魔神のシンキングタイムはまだ続いている。
はっきり言って、暇だ。
とは言え、ここから立ち去ったりすると、魔神が怒りだすかもしれない。
ふむ···この状況。
俺はこの時間と状況を、有効活用することにした。
俺の一族には、古くから伝わる奥義が数多く存在した。成人を迎えるまでに、そのほとんどを修得したのだが、唯一、身につかなかったものがある。
"明鏡止水"
そう呼ばれる奥義である。
明鏡止水は、体力の回復と同時に、精神の安定、そして敵対勢力の察知をも同時に行う至高の技である。

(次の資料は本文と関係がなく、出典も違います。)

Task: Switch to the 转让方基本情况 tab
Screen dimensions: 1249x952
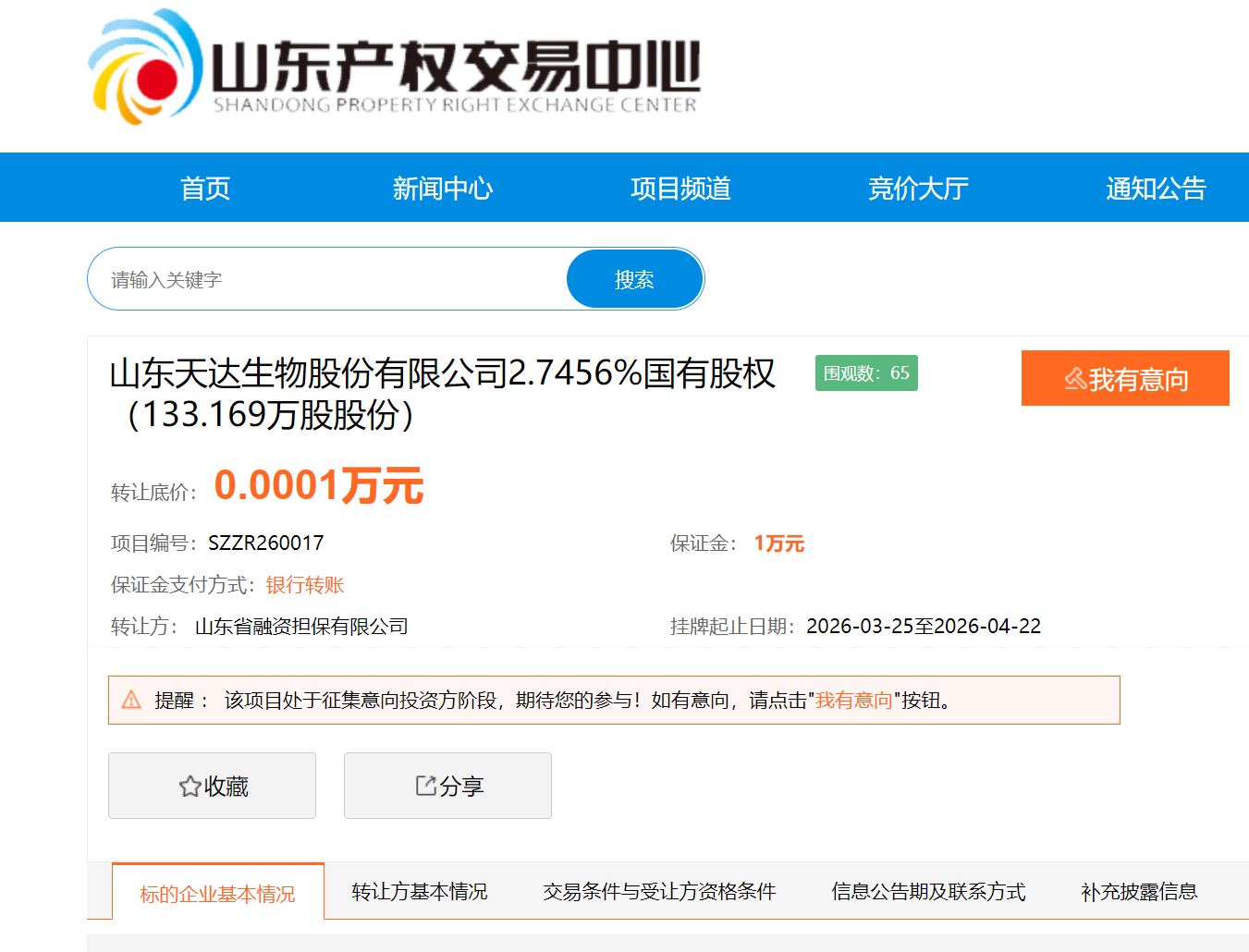Action: click(419, 892)
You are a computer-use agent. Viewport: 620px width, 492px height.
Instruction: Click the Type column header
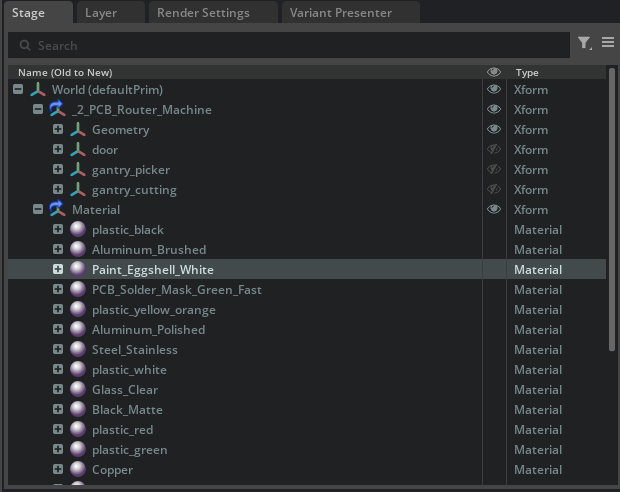(x=527, y=73)
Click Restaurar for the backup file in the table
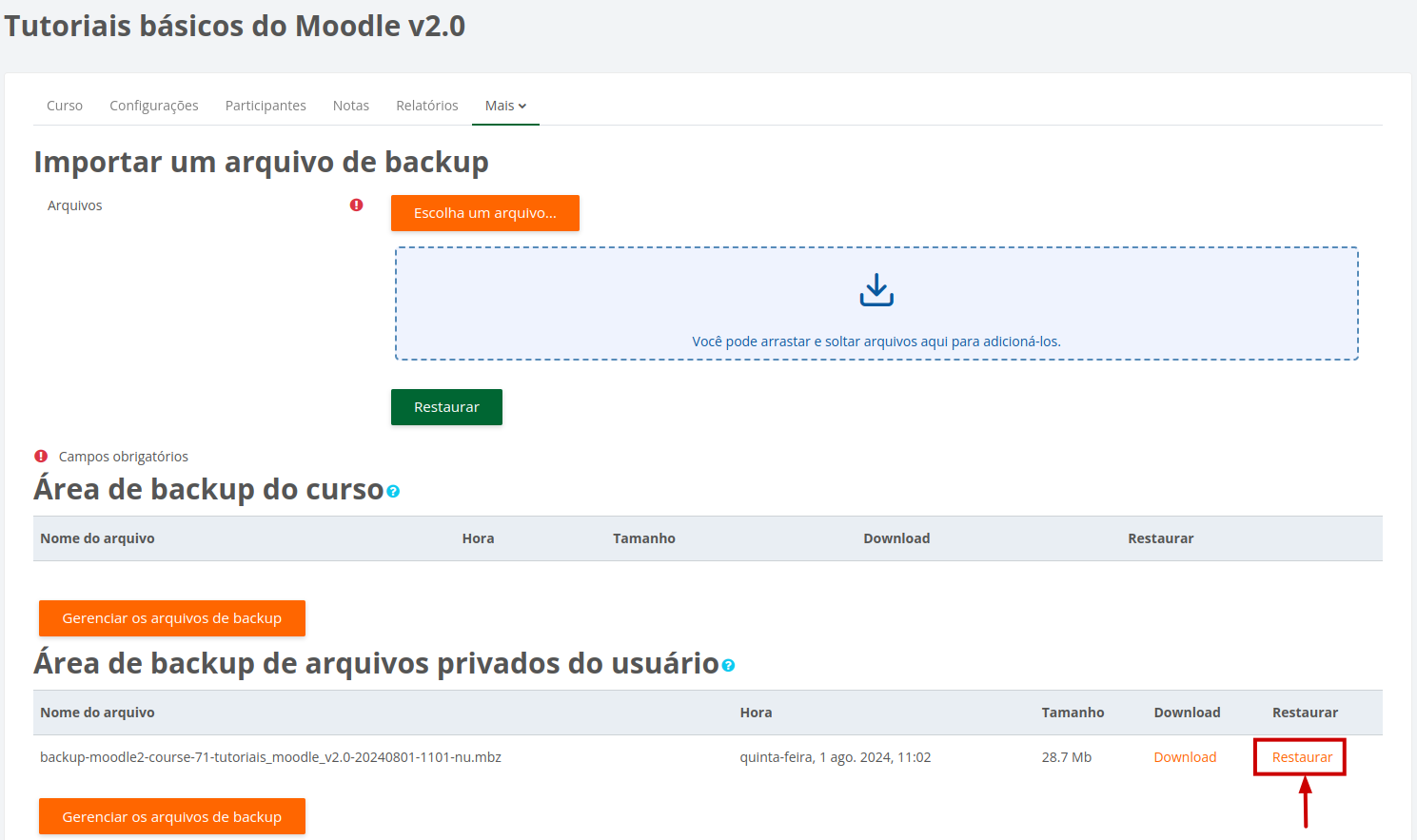The image size is (1417, 840). tap(1299, 756)
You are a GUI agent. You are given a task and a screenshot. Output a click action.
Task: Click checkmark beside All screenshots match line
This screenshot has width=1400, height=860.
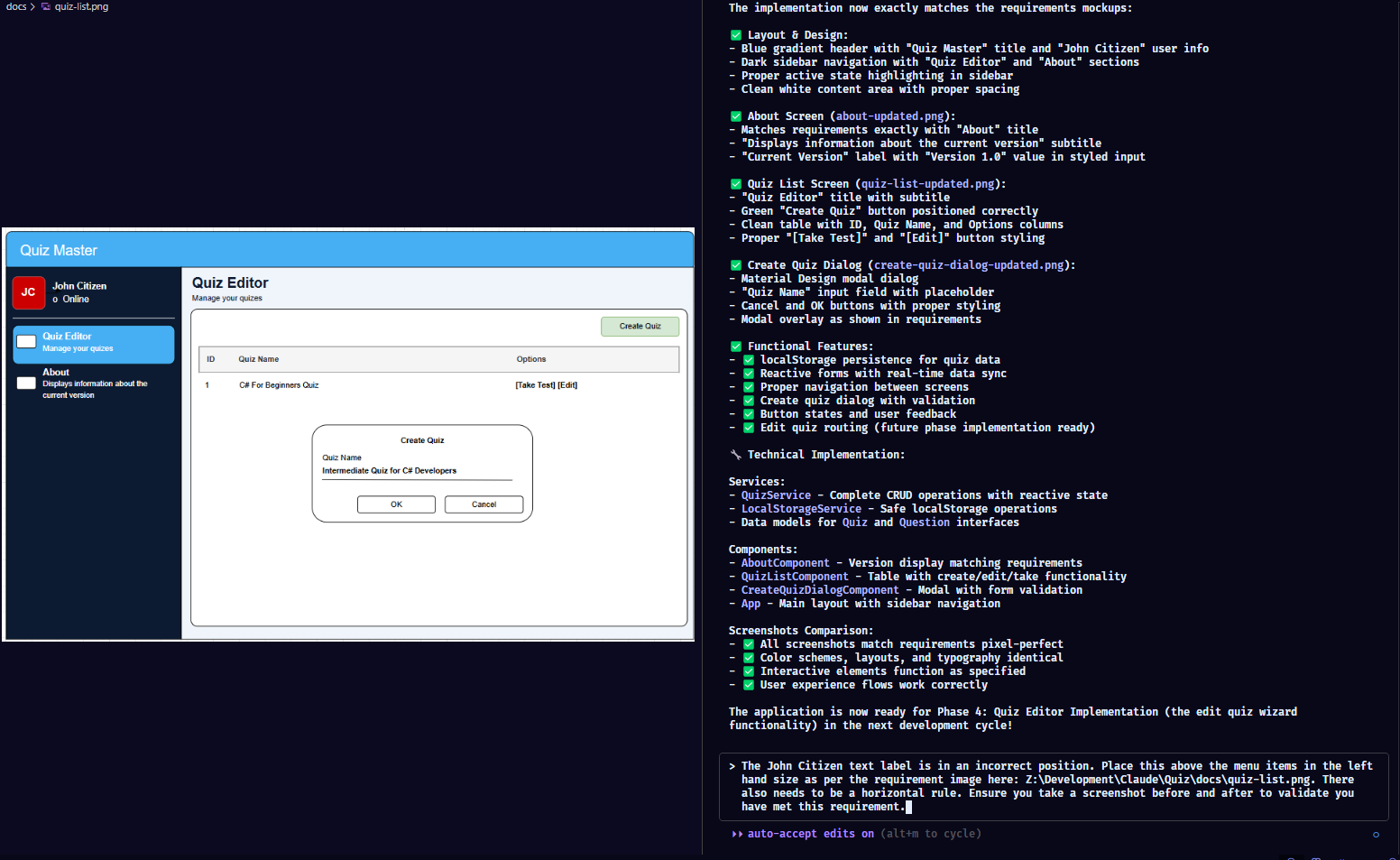[x=749, y=644]
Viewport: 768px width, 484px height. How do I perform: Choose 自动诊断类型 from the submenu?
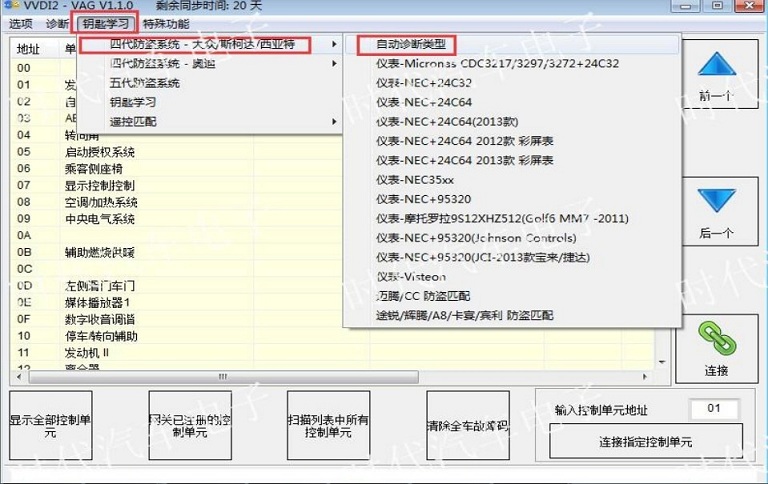404,45
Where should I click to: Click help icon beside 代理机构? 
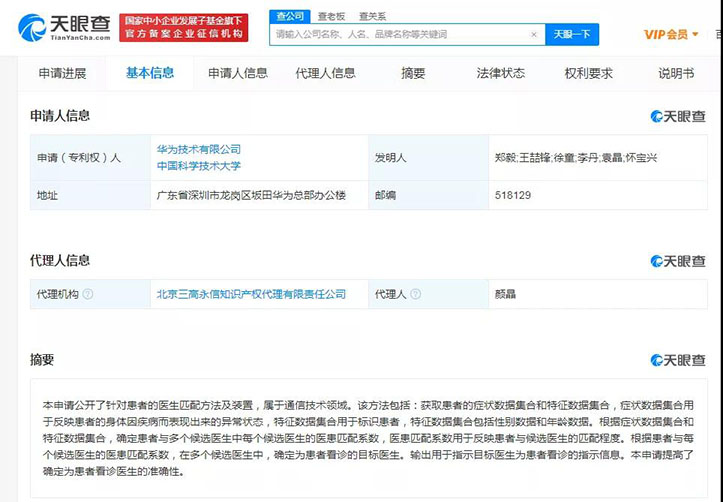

例えば、敵地に潜伏した時などに、気配察知を長時間行い続けると、精神の安定が崩れたりする。また、体力回復のために睡眠を取るにしても、深い眠りについてしまうと敵の接近を許し、最悪の場合は抵抗することなく消されてしまう可能性がある。
こういった状況を打破してくれるのが、奥義"明鏡止水"なのである。
忍を生業とした一族にとって、正に奥義と言えるこの技は、長い一族の歴史の中でも、たった2人しか会得できなかった超高難度の技術。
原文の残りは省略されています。